» Aufgabe 1
Entnimm dem Text über Street-Art auf Rollbalken den genauen Wortlaut: Beginne bei den Worten „Dasselbe Ziel verfolgt“ und höre nach „für ein Rollbalken-Kunstwerk.“ auf.
» Aufgabe 2
Nenne alle Künstler und Sprayer, die im Text über Street-Art auf Rollbalken namentlich erwähnt werden.
» Aufgabe 3
Führe den Text über Street-Art auf Rollbalken im Anschluss an seinen letzten Satz weiter.

··· Textabschnitt

Street-Art als Hingucker
Beim Spazierengehen am Donaukanal fiel Sandra Voith vor ein paar Jahren ein Werk der Künstlerin „Frau Isa“ auf. Kurz darauf wurde auch der Rollbalken ihres Geschäfts „Spodd Fashion“ in der City in ein Kunstwerk verwandelt – und sorgt seither für Aufmerksamkeit.
Dasselbe Ziel verfolgt das Vintage-Modegeschäft Wolfmich in der Gumpendorfer Straße. „Als wir das Geschäft vor zwei Jahren übernommen haben, sind wir vor einem verrosteten dreckigen Rolltor gestanden. Wir haben während des Umbaus beschlossen, unser Logo draufzumachen“, so Geschäftsführer Michael Pascher. Gesprayt wurde es von „Replikant No“. Laut dem Sprayer beginnen die Preise ab hundert Euro pro Quadratmeter für ein Rollbalken-Kunstwerk.
Die Galerie Hilger ließ schon vor vielen Jahren internationale Künstler wie den Stinkfish aus Kolumbien Rollbalken in Wien gestalten – und stellte seine Werke aus. Auch auf dem Naschmarkt sind Arbeiten zahlreicher internationaler Künstler auf den Rollbalken der Standler zu sehen.

······
··· Bereitgestelltes Material

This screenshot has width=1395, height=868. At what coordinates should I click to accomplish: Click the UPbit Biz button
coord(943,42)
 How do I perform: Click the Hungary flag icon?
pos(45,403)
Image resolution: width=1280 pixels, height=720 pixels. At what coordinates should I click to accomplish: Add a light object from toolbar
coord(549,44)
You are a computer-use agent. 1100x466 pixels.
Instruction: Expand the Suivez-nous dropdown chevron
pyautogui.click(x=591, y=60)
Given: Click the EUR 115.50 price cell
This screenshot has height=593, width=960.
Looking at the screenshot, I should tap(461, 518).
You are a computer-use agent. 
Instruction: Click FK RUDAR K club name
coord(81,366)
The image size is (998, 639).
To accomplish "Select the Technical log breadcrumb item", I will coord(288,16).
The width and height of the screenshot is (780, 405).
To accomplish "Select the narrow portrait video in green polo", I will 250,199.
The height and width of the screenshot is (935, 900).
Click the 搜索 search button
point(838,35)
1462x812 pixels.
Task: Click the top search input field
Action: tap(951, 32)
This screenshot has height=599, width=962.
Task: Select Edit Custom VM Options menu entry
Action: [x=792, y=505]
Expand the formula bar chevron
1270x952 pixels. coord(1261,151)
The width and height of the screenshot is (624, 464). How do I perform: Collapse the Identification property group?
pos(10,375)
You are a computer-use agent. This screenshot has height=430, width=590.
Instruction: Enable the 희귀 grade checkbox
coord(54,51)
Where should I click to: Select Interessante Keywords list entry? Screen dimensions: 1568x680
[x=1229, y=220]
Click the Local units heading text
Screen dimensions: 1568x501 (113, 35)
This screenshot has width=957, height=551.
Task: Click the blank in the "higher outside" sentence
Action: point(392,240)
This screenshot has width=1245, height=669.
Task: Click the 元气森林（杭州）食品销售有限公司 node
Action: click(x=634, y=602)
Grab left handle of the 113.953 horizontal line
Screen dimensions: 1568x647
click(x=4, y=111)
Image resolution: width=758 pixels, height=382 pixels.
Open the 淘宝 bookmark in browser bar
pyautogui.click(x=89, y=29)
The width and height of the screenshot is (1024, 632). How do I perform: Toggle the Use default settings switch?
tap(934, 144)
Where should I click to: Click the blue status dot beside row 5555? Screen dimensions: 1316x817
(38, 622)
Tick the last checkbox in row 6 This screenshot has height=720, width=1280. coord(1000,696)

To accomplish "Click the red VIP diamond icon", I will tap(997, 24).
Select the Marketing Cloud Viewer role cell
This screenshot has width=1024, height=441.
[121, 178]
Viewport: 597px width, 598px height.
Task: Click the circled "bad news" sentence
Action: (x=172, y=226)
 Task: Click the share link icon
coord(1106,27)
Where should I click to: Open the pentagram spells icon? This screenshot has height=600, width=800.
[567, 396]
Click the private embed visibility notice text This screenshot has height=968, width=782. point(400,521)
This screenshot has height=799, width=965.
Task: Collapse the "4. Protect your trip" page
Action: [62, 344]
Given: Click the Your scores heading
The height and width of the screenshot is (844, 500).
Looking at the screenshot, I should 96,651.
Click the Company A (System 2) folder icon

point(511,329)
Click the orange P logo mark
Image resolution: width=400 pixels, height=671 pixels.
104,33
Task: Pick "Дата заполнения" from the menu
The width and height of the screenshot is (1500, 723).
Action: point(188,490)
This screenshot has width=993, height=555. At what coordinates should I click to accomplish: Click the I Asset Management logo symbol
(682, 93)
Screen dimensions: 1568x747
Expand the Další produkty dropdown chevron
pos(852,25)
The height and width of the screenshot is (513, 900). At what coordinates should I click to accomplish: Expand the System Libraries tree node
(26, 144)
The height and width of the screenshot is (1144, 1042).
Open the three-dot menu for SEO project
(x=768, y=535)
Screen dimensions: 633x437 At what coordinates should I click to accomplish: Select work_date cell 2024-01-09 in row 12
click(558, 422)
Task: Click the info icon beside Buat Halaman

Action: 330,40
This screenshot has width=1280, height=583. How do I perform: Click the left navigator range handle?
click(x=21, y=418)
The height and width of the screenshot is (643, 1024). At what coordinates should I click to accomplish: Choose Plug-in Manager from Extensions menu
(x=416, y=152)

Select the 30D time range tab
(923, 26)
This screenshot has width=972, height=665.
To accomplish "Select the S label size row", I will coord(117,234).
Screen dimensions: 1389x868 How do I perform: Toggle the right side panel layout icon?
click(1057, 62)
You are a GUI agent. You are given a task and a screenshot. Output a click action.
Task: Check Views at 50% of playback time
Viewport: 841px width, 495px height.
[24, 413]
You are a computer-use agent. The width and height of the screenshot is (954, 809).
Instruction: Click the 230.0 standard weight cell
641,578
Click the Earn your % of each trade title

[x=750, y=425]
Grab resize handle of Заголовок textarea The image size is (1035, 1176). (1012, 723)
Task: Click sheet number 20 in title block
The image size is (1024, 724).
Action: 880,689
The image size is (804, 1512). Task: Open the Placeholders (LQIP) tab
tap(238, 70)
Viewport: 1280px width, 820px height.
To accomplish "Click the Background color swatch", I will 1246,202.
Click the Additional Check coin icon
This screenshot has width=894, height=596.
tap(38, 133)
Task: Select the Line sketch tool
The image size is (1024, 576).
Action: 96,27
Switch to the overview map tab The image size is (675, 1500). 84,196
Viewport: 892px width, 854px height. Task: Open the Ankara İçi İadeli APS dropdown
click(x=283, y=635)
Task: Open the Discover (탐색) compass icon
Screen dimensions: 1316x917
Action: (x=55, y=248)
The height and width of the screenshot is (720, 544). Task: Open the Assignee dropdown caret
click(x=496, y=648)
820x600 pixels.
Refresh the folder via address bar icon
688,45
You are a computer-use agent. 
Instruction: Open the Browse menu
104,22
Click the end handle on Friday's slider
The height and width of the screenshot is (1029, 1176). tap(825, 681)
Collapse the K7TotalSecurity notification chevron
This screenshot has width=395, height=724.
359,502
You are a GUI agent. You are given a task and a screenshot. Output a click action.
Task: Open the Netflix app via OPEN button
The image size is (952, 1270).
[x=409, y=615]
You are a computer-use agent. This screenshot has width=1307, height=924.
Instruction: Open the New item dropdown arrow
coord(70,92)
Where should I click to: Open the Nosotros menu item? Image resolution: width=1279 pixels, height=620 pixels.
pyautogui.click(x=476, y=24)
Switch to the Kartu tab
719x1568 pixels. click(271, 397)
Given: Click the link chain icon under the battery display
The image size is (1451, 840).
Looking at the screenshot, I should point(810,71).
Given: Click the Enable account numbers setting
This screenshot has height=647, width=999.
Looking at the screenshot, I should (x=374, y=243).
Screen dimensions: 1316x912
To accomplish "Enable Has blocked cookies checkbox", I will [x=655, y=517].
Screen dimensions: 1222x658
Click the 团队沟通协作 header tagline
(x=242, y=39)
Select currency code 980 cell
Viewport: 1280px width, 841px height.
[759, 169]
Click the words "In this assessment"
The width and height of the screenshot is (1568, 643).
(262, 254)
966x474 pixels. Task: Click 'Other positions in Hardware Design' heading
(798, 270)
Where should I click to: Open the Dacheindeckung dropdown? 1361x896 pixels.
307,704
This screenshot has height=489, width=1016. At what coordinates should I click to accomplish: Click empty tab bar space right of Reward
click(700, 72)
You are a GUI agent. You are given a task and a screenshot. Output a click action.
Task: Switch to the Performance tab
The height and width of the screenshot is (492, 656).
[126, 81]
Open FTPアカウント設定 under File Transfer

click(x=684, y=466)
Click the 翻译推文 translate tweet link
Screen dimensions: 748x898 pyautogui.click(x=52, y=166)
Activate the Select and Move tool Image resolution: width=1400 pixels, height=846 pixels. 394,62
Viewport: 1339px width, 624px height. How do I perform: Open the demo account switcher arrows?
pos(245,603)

······

» Erwartete Ausgabe 1
Dasselbe Ziel verfolgt das Vintage-Modegeschäft Wolfmich in der Gumpendorfer Straße. „Als wir das Geschäft vor zwei Jahren übernommen haben, sind wir vor einem verrosteten dreckigen Rolltor gestanden. Wir haben während des Umbaus beschlossen, unser Logo draufzumachen“, so Geschäftsführer Michael Pascher. Gesprayt wurde es von „Replikant No“. Laut dem Sprayer beginnen die Preise ab hundert Euro pro Quadratmeter für ein Rollbalken-Kunstwerk.

» Erwartete Ausgabe 2
- Frau Isa
- Replikant No
- Stinkfish

» Erwartete Ausgabe 3
Geschlossene Geschäfte: Kunst am Rollbalken
Um wenigstens ein bisschen Farbe in den Lockdown zu bringen, hat ein Wiener Kaffeehaus den Rollbalken vor der geschlossenen Eingangstür einer Künstlerin überlassen. Es ist ein Beispiel von Rollbalken-Werken, die in der Stadt verteilt sind.
„Belebung des Stadtbilds“
Prinzipiell gibt es in der Stadt noch viele freie Flächen und Rollbalken, die bemalt, beklebt und besprayt werden könnten. Viele Geschäftsbetreiber erhoffen sich durch die Kunstwerke neben Aufmerksamkeit, dass ihre Rollbalken vor ungewünschten Graffiti-Tags und Schmierereien geschützt sind.
Wer jedoch an eine Veränderung denkt, muss vorab den Hauseigentümer um Erlaubnis fragen. Laut MA 19 (Architektur und Stadtgestaltung) haben Geschäftsbetreiber außerdem darauf zu achten, „die Charakteristika der Umgebung nicht zu sehr zu verfremden.“ Eine Gründerzeitfassade könnte zum Beispiel durch eine künstlerische Intervention gestört werden.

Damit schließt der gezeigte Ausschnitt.